For something like bank statements, I'd use the rigidly-defined formatting (both number formatting and field position) to inform how to interpret OCR misfires. My larger concern then would be missing a leading 1 (1500.00 v 500.00), but checking for dark pixels immediately preceding the number will flag those errors. And I suppose looking for dark pixels between numbers could help with missed decimals too.

mipmap04 6 months ago [–]

I've done this a bit. I define ranges per numeric field and if it exceeds or is below that range, I send it to another queue for manual review. Sometimes I'll write rules where if it's a dollar amount that usually ends ".00" and I don't read a decimal but I do have "00", then I'll just fix that automatically if it's outside my range.

HPsquared 6 months ago [–]

(Novice speaking) Maybe there's something about looking for the spacing / kerning that is taken up by a decimal point? (Not sure if OCR tools have any way to look for this)

throwaway3157 6 months ago [–]

Do you have a blog? I'd enjoy reading some of your tricks.

Also, how do you manage things when one of those banks decides to change the layout/format?

saradhi 6 months ago [–]

Interestingly, I was doing the similar stuff for 3 years to a US company. Curious, is your client a legal tech company? Mine was.

The experience helped me to roll out an API, as https://extracttable.com, for developers.

OCR tricks? Assuming post processing dev stuff - may I know your OCR engine. We are supported with Kofax and openText along with cloud engines like GVision as a backup.

slig 6 months ago [–]

Maybe there's a SasS opportunity for you to explore.

LeonM 6 months ago [–]

I build such a service, but it is impossible to guarantee any reliable result. I ended up shutting it down.

The PDF standard is a mess, and the number of 'tricks' I've seen done is astonishing.

Example: to add shade or border effect to text, most PDF generators simple add the text twice with a subtle offset and different colors. Result: your SaaS service returns every sentence twice.

Off course there were workarounds, but at some point it became unmaintanable.

shim__ 6 months ago [–]

I'm actually surprised that PDF hasn't been superseded by some form of embedded HTML by now.

Fnoord 6 months ago [–]

It partly has: ePub [1], an open format for ebooks, contain HTML.
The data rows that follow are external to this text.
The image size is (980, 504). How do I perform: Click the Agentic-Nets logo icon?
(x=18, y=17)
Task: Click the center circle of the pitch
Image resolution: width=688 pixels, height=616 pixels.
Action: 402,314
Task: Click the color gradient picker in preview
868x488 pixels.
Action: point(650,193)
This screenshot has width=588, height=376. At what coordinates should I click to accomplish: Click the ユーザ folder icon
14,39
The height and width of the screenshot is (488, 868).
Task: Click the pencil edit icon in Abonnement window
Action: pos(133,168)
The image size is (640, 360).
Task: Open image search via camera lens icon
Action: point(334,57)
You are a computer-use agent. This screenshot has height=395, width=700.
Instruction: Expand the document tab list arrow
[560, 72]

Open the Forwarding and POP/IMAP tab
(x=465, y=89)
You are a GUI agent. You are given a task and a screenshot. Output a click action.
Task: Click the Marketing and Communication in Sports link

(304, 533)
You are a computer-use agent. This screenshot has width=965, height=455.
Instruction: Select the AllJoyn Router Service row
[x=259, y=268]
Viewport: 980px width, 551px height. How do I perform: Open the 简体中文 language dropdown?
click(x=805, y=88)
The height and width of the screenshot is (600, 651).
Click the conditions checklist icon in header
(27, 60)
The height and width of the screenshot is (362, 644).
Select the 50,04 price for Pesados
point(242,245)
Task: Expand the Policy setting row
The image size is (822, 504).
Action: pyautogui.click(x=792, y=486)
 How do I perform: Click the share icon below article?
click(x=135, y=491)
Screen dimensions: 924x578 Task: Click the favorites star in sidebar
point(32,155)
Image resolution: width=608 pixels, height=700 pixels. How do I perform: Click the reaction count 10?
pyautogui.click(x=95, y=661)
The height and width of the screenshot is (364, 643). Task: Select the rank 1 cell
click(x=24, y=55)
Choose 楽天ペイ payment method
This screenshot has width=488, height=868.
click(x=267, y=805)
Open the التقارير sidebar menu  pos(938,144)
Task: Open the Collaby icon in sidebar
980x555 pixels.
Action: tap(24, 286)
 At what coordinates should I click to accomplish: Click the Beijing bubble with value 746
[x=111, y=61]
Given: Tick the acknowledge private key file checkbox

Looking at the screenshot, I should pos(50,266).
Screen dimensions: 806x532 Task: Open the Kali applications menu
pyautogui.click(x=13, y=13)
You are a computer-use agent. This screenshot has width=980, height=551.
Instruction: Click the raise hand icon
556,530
[1] https://en.wikipedia.org/wiki/EPUB

lmm 6 months ago [–]

I'd say exactly the opposite. PDF makes it easy to create a document that looks exactly the way you want it to, which seems to be all that most web designers want (witness all the sites that force a narrow column on a large screen and won't reflow their text properly on a small screen).

zo1 6 months ago [–]

In a way it has. In my experience, there have been multiple times where a "generate PDF" requirement has come up, with the best viable solution being "develop it in HTML using standard tech" followed by "and then convert it to PDF".

mLuby 6 months ago [–]

I blame CSS.

faeyanpiraat 6 months ago [–]

Why?

siftrics 6 months ago [–]

Hi! I’m the founder of a startup (https://siftrics.com) in this exact space.

The demand for automating text extraction is still very high — or at least it feels like it when you’re working around the clock to cater to 3 of your customers, only to wake up to 10 more the next day. We’re small but growing extremely quickly.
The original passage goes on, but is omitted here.